EXCERPTED PASSAGE>

Last week’s blog post highlighted the problems legacy ERP vendors have driving upgrades to the cloud. The idea that the best way to sell an ERP upgrade to the cloud is to sell much more than a simple ERP upgrade to the cloud appears to have struck a chord.
There’s some consensus that my thesis is valid for those vendors with a legacy customer base they’re trying to push into the cloud. But what if you’re a cloud-native vendor, hoping to sop up the incredible demand for all things cloud in the enterprise, but you’re a vendor that effectively sells everything but ERP? If, as I posited, selling the ERP upgrade by selling the software that surrounds it is the way forward, what if your product suite has no ERP to surround? What then?
The answer is simple: look for those customers that don’t think they need or want to upgrade the on-premise ERP, and sell them products and an innovation strategy that is either agnostic to or independent of an ERP system, upgraded or not. It’s the old edge innovation story, one that’s been going on long before the cloud captured the hearts and minds of the enterprise. And its potential for success can be gauged in part by those customers that are still sitting on 20th ERP systems or have moved their ERP maintenance contract to a third-party service provider in order to lower ERP operational costs and, at least theoretically, move the savings into the innovation column.
But what if a vendor took the “surround ERP” strategy one step further and made innovation not just a product story, but also a matter of innovation in pricing, product integration, and customer centricity? In other words, what if the vendor makes innovating the enterprise software acquisition process as big a part of the story as the products themselves?

ASSIGNMENT 1> Please restate the ERP blog post starting with "The answer is" and going on through "the innovation column.", substituting "independent support firm" for "third-party service provider".
ASSIGNMENT 2>
Answer these questions about the ERP blog post, one line each:
(a) What did last week's blog post highlight?
(b) What does the post call the old story that has been going on since before the cloud?
(c) Besides pricing, in what two areas could a vendor make innovation a matter of innovation?
ASSIGNMENT 3> Write the next part of the ERP blog post, following on from its final paragraph.

STORED DATA>
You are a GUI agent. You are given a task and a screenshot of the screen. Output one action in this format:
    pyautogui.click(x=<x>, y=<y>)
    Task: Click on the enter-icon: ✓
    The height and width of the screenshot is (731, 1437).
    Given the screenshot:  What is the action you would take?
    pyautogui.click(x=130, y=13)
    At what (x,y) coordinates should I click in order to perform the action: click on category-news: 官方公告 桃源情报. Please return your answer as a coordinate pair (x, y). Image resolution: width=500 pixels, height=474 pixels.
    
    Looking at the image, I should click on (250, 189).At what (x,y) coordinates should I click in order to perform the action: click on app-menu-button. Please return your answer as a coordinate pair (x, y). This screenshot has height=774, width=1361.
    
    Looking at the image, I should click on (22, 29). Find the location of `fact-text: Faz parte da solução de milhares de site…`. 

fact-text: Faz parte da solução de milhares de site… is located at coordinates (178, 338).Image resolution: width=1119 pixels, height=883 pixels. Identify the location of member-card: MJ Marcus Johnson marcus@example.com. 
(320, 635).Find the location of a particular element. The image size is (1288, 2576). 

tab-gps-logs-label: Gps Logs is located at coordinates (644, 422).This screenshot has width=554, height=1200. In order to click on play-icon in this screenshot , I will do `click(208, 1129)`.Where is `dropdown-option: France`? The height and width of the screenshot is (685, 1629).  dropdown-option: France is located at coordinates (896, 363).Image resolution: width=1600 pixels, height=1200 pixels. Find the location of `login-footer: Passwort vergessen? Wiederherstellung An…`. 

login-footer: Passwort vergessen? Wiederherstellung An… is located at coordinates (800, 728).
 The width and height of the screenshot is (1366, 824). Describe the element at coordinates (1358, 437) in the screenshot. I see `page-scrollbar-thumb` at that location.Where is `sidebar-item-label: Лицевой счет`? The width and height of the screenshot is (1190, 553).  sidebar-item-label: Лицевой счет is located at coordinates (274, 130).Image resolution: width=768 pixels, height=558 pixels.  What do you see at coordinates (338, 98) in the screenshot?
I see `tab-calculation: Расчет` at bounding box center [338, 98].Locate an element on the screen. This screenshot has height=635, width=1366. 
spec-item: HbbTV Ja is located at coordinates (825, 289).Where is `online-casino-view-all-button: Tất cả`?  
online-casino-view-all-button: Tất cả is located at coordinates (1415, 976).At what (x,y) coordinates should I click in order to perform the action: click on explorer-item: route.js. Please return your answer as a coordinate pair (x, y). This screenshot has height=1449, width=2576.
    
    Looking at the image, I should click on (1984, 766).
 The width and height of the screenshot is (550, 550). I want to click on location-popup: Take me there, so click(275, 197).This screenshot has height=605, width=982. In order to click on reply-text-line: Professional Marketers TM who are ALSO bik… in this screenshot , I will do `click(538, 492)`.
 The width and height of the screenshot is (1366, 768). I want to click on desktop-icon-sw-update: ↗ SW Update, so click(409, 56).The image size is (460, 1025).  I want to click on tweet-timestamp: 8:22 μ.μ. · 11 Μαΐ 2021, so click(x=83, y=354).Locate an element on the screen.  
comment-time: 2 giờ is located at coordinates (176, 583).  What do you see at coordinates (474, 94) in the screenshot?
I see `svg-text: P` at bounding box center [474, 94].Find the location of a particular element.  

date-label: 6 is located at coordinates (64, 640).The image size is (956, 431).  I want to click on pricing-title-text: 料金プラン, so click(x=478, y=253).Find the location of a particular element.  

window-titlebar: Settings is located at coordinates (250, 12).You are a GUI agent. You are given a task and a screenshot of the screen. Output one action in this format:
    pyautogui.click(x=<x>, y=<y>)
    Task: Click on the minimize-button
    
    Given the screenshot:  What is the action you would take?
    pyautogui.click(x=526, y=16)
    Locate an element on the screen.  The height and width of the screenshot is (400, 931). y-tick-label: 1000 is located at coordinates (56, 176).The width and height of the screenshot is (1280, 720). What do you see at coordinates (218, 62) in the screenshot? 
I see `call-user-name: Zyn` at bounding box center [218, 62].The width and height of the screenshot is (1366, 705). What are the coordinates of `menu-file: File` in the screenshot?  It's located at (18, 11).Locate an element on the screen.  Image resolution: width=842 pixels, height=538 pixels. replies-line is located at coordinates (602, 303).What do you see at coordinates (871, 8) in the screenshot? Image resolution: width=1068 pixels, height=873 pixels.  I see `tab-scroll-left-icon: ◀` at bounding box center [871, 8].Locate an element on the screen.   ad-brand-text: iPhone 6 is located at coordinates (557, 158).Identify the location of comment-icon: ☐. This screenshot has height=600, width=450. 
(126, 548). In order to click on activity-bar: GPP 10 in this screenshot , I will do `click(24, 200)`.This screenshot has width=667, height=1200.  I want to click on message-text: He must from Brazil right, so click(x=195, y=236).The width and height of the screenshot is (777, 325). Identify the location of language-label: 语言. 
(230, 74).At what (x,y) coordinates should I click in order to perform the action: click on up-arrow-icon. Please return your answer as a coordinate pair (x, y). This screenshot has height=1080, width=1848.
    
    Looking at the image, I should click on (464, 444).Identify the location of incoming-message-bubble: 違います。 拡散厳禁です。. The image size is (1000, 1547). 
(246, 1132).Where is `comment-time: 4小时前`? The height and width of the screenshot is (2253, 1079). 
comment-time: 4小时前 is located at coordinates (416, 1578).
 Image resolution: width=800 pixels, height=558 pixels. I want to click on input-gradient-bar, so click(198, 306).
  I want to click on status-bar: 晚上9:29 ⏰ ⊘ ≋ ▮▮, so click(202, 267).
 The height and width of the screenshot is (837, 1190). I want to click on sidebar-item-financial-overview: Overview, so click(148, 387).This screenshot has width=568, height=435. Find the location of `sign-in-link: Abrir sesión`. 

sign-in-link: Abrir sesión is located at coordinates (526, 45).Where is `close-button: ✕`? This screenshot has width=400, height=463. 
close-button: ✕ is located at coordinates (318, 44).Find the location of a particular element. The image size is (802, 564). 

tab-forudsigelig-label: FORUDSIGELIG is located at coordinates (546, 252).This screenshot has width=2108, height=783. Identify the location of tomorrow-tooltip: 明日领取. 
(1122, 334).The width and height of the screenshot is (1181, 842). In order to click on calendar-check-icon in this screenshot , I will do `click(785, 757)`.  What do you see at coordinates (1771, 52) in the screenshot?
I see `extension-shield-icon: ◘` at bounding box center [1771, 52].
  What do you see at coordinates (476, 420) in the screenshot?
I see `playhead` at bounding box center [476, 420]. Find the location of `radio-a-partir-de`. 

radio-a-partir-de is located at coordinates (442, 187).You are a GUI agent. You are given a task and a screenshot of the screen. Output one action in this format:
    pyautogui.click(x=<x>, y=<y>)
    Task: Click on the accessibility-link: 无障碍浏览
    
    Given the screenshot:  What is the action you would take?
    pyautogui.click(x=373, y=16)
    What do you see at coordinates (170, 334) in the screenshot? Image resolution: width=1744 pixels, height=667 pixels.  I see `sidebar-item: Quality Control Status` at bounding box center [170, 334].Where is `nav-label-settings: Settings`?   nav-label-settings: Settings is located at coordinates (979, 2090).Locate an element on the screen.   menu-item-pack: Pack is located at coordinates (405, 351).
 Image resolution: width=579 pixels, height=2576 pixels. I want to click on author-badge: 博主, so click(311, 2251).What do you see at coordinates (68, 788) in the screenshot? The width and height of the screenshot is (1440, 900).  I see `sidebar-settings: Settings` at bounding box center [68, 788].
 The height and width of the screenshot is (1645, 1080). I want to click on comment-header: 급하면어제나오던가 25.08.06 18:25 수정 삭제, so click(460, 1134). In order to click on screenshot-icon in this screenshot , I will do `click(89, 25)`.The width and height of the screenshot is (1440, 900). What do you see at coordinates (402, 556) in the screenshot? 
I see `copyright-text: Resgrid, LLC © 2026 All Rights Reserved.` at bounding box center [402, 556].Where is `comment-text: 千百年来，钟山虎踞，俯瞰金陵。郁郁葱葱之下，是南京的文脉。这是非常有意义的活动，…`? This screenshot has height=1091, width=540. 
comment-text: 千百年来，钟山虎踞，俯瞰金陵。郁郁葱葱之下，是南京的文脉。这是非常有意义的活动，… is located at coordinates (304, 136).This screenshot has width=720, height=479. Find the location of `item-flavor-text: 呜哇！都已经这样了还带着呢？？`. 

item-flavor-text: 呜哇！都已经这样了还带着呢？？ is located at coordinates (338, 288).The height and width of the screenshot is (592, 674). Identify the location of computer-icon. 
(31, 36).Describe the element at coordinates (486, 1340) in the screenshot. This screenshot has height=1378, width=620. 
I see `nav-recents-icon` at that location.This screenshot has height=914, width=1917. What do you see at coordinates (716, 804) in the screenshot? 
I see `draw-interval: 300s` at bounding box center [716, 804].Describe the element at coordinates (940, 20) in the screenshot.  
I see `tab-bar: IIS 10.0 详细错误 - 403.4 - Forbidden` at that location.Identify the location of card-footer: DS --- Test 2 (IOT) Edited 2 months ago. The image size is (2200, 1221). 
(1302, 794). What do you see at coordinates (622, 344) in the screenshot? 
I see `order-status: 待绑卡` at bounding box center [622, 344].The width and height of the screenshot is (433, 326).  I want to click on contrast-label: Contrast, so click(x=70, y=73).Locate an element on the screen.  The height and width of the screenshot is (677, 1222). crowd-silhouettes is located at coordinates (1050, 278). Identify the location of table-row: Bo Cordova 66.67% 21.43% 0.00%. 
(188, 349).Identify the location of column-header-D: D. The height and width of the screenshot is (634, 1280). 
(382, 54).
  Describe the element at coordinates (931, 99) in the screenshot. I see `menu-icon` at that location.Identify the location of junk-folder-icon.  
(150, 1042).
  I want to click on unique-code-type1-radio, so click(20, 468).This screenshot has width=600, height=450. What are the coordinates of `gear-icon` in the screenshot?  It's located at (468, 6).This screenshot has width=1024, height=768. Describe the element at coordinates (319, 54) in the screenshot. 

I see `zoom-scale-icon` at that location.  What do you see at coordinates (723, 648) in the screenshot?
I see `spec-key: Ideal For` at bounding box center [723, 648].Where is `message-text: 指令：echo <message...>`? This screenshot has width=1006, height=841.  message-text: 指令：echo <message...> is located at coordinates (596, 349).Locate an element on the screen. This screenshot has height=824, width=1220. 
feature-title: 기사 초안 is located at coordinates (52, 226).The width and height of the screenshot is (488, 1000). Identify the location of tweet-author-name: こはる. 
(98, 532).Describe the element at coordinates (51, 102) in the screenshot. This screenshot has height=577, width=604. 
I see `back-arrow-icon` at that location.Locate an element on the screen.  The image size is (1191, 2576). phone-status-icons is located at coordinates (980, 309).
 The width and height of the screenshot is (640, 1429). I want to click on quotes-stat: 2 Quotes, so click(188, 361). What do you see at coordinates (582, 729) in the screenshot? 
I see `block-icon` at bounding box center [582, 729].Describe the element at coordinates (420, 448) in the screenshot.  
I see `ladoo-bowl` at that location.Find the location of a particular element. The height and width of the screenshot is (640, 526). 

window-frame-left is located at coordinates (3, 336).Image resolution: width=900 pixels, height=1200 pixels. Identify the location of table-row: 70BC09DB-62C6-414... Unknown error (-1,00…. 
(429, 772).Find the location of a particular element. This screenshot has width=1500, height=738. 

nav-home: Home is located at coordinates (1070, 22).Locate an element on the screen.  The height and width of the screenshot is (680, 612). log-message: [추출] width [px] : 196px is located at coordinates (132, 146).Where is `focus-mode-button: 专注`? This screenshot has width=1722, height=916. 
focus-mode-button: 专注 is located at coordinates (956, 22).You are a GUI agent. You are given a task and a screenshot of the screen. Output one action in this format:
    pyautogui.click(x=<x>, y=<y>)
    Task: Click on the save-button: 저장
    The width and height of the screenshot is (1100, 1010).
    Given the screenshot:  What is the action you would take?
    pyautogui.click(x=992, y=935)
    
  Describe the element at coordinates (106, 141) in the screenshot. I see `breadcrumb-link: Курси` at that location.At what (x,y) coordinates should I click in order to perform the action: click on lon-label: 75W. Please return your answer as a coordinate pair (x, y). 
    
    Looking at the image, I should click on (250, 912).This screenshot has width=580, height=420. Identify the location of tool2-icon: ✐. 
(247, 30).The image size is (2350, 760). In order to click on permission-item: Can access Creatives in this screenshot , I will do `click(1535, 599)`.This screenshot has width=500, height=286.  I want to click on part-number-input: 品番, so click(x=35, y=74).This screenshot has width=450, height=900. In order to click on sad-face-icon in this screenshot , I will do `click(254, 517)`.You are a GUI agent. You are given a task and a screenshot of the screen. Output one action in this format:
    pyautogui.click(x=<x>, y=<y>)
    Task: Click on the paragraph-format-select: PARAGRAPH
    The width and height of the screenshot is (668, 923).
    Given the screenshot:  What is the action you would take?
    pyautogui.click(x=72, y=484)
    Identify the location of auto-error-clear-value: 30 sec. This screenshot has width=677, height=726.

RESULT 1>
The answer is simple: look for those customers that don’t think they need or want to upgrade the on-premise ERP, and sell them products and an innovation strategy that is either agnostic to or independent of an ERP system, upgraded or not. It’s the old edge innovation story, one that’s been going on long before the cloud captured the hearts and minds of the enterprise. And its potential for success can be gauged in part by those customers that are still sitting on 20th ERP systems or have moved their ERP maintenance contract to a independent support firm in order to lower ERP operational costs and, at least theoretically, move the savings into the innovation column.

RESULT 2>
(a) The problems legacy ERP vendors have driving upgrades to the cloud.
(b) The edge innovation story.
(c) Product integration and customer centricity.

RESULT 3>
This is the essence of the strategy Zoho is deploying for moving up-market from a solid position in the SME space into the low-end of the enterprise space, that rich swath of customers with annual revenues from a hundred million to a billion dollars. The strategy is pretty ambitious, audaciously so, but there’s a lot about what Zoho has in mind that makes tremendous sense in an era when the number of customers sitting on legacy ERP systems remains an order of magnitude (or more) larger than the number that have migrated to ERP in the cloud. And don’t forget that many of those customers (as in the majority of the Infor customer base, for example) are still running that 20th century code, and by extension running 20th century business processes that are in desperate need of a little modernization.
There are two important underlying characteristics of Zoho that make their strategy pretty enviable, especially for the legacy-cum-cloud vendors mentioned in my previous blog. The first is that the company’s products are pure cloud and always have been, so there’s no old code or customers to migrate. The second is that Zoho is private, owned by its founders, not a private equity firm, and is therefore not beholden to the whims of a fickle and, in my opinion, at times idiotic, public equity market.
The advantages of pure cloud are well known, though in Zoho’s case this is amplified by the sheer breadth of product they bring to market – all developed in house, no acquisitions to assimilate and migrate, another plus relative to the legacy/cloud vendors. This wide range of product – CRM, personal productivity, marketing automation, finance, web commerce, HR, order management, inventory management, warehouse, logistics, collaboration, project management, process automation, analytics, and a few more I’m sure I’ve neglected to mention – is built on the same code line, and is, in theory, largely integrated from the get-go. In reality Zoho has some work to do on getting everything as tightly integrated as it should be, but it’s a relatively solid integration play nonetheless, considering the job M&A-fueled legacy/cloud vendors have in front of them to rationalize their portfolios.
An obvious question is whether Zoho can deliver best of breed functionality across this many products, and the answer is “not necessarily.” But that’s largely beside the point. The majority of users of software products use only a subset of the functionality their products provide, all the more so in a cloud era when upgrades are released at a cadence only a developer could love. Because, let’s be honest, whether you’re using Office 365 or Salesforce or SuccessFactors, chances are the new features coming at you and your fellow users are arriving at a pace that is largely impossible to keep up with.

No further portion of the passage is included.